■ **Data for processing**:
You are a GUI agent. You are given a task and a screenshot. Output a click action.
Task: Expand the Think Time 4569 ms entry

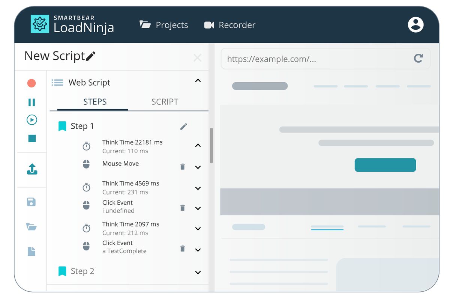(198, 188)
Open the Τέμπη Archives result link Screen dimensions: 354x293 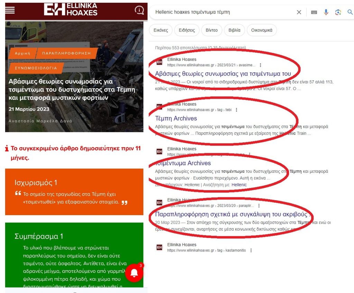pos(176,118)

* * *

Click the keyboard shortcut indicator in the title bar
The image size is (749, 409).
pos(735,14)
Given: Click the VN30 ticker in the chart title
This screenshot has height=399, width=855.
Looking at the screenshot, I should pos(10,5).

* * *

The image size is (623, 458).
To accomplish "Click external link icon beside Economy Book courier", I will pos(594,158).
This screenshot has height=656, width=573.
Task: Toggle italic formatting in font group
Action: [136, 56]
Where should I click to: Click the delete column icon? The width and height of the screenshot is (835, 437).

■ **Exercise description**: Retype the material from the line with "The image size is (623, 458)." to the line with "Where should I", both included, without changing anything.

■ **The response**:
The image size is (623, 458).
To accomplish "Click external link icon beside Economy Book courier", I will pos(594,158).
This screenshot has height=656, width=573.
Task: Toggle italic formatting in font group
Action: [136, 56]
Where should I click to: Click the delete column icon? The width and height of the screenshot is (835, 437).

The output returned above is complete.